[begin DATASET ENTRIES]
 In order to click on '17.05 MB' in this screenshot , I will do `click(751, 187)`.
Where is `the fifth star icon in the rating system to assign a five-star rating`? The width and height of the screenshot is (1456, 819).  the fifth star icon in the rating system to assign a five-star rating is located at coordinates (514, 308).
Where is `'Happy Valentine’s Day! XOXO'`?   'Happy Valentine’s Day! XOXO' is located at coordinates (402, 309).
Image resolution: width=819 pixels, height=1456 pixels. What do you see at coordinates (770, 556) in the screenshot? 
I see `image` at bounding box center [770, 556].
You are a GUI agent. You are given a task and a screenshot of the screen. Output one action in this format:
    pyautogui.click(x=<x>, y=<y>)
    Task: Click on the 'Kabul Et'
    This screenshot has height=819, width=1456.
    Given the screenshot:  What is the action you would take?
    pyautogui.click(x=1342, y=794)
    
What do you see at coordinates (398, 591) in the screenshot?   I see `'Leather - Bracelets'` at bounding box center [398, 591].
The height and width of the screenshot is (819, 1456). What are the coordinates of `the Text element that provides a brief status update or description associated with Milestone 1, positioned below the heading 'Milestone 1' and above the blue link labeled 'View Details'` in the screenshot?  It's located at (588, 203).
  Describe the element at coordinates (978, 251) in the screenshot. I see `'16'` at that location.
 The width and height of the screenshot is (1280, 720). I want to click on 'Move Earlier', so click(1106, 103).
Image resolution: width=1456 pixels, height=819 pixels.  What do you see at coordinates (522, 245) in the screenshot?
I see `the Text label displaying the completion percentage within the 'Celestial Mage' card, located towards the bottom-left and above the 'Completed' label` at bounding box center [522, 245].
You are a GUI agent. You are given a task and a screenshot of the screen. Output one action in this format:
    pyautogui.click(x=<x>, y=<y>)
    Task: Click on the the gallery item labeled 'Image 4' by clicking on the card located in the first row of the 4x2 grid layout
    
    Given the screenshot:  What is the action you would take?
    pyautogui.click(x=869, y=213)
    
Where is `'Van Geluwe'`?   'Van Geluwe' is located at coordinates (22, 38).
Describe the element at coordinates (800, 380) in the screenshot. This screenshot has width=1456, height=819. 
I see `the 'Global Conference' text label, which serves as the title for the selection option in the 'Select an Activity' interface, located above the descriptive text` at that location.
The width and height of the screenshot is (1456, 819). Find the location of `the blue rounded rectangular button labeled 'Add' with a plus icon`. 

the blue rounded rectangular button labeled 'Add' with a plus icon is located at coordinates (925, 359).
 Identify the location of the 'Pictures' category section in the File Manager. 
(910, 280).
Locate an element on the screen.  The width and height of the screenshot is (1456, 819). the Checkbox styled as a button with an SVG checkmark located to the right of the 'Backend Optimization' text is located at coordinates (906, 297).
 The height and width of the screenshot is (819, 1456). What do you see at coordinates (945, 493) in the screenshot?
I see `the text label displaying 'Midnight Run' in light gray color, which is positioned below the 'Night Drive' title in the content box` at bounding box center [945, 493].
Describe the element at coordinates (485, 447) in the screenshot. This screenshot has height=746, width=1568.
[end DATASET ENTRIES]
YOUR GOAL: Return the lines of the records starting at the one containing "Image resolution: width=819" and ending at the one containing "center [770, 556].", copied without any change.

RESULT OF THIS EXERCISE:
Image resolution: width=819 pixels, height=1456 pixels. What do you see at coordinates (770, 556) in the screenshot? 
I see `image` at bounding box center [770, 556].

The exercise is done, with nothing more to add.